_WORK TO BE COMPLETED:_ In the data, find each line where the word "Open" appears and list that line.

_SOURCE INFORMATION:_
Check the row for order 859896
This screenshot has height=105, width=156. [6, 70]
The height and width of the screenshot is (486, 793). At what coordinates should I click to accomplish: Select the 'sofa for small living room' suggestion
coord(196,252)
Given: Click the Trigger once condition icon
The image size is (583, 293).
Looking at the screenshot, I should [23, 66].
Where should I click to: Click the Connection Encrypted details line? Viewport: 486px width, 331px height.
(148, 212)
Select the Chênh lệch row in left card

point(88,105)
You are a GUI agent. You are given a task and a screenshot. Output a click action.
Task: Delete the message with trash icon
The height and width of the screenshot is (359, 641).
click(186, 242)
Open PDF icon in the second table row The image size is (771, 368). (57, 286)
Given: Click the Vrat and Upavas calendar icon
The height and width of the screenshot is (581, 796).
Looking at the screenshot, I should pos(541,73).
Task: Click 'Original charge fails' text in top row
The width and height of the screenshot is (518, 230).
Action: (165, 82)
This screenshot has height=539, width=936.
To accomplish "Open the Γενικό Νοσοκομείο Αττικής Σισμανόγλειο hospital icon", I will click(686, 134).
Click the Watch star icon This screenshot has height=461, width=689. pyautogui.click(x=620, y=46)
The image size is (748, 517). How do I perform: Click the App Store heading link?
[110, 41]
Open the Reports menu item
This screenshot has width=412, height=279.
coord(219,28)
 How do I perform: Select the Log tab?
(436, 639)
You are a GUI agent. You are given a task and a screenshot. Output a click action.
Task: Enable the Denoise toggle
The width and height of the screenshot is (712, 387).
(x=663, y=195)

_EXERCISE RESULT:_
Open PDF icon in the second table row The image size is (771, 368). (57, 286)
To accomplish "Open the Γενικό Νοσοκομείο Αττικής Σισμανόγλειο hospital icon", I will click(686, 134).
Open the Reports menu item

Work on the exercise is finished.